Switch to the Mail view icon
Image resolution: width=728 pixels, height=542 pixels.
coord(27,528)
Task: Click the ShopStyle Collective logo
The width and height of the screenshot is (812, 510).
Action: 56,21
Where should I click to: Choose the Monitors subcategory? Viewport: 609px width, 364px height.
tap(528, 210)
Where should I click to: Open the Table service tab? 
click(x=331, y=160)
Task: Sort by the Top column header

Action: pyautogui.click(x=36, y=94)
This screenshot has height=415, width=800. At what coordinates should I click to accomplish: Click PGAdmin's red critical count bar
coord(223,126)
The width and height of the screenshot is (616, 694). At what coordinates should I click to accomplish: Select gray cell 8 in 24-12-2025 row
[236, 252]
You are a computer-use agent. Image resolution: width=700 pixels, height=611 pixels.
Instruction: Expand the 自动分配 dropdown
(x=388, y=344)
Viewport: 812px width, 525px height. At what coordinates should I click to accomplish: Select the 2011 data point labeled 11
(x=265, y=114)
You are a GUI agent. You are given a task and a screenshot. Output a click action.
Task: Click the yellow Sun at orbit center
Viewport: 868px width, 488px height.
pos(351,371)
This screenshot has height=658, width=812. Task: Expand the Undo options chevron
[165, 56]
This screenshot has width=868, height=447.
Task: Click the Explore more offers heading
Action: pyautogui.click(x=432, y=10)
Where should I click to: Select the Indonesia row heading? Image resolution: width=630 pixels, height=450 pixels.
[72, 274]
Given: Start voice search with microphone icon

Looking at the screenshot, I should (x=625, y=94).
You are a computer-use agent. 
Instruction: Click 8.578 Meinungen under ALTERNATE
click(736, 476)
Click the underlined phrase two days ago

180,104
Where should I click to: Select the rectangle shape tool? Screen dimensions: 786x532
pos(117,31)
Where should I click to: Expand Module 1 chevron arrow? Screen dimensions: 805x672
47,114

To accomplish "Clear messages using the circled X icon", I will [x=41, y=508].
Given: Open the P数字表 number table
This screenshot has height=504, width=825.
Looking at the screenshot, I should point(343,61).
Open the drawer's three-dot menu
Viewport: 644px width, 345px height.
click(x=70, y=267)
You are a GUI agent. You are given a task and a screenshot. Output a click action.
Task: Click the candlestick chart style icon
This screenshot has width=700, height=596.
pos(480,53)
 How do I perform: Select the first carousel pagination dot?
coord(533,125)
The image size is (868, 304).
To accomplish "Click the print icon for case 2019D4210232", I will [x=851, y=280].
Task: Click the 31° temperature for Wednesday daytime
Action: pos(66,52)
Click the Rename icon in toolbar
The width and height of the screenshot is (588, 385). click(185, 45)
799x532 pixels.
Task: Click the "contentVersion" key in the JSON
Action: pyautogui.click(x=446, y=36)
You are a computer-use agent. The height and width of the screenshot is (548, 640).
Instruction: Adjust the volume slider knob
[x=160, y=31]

=====

* _What the exercise asks_:
Return every line above exactly as it stands.

* _Written answer_:
Switch to the Mail view icon
Image resolution: width=728 pixels, height=542 pixels.
coord(27,528)
Task: Click the ShopStyle Collective logo
The width and height of the screenshot is (812, 510).
Action: 56,21
Where should I click to: Choose the Monitors subcategory? Viewport: 609px width, 364px height.
tap(528, 210)
Where should I click to: Open the Table service tab? 
click(x=331, y=160)
Task: Sort by the Top column header

Action: pyautogui.click(x=36, y=94)
This screenshot has height=415, width=800. At what coordinates should I click to accomplish: Click PGAdmin's red critical count bar
coord(223,126)
The width and height of the screenshot is (616, 694). At what coordinates should I click to accomplish: Select gray cell 8 in 24-12-2025 row
[236, 252]
You are a computer-use agent. Image resolution: width=700 pixels, height=611 pixels.
Instruction: Expand the 自动分配 dropdown
(x=388, y=344)
Viewport: 812px width, 525px height. At what coordinates should I click to accomplish: Select the 2011 data point labeled 11
(x=265, y=114)
You are a GUI agent. You are given a task and a screenshot. Output a click action.
Task: Click the yellow Sun at orbit center
Viewport: 868px width, 488px height.
pos(351,371)
This screenshot has height=658, width=812. Task: Expand the Undo options chevron
[165, 56]
This screenshot has width=868, height=447.
Task: Click the Explore more offers heading
Action: pyautogui.click(x=432, y=10)
Where should I click to: Select the Indonesia row heading? Image resolution: width=630 pixels, height=450 pixels.
[72, 274]
Given: Start voice search with microphone icon

Looking at the screenshot, I should (x=625, y=94).
You are a computer-use agent. 
Instruction: Click 8.578 Meinungen under ALTERNATE
click(736, 476)
Click the underlined phrase two days ago

180,104
Where should I click to: Select the rectangle shape tool? Screen dimensions: 786x532
pos(117,31)
Where should I click to: Expand Module 1 chevron arrow? Screen dimensions: 805x672
47,114

To accomplish "Clear messages using the circled X icon", I will [x=41, y=508].
Given: Open the P数字表 number table
This screenshot has height=504, width=825.
Looking at the screenshot, I should point(343,61).
Open the drawer's three-dot menu
Viewport: 644px width, 345px height.
click(x=70, y=267)
You are a GUI agent. You are given a task and a screenshot. Output a click action.
Task: Click the candlestick chart style icon
This screenshot has width=700, height=596.
pos(480,53)
 How do I perform: Select the first carousel pagination dot?
coord(533,125)
The image size is (868, 304).
To accomplish "Click the print icon for case 2019D4210232", I will [x=851, y=280].
Task: Click the 31° temperature for Wednesday daytime
Action: pos(66,52)
Click the Rename icon in toolbar
The width and height of the screenshot is (588, 385). click(185, 45)
799x532 pixels.
Task: Click the "contentVersion" key in the JSON
Action: pyautogui.click(x=446, y=36)
You are a computer-use agent. The height and width of the screenshot is (548, 640).
Instruction: Adjust the volume slider knob
[x=160, y=31]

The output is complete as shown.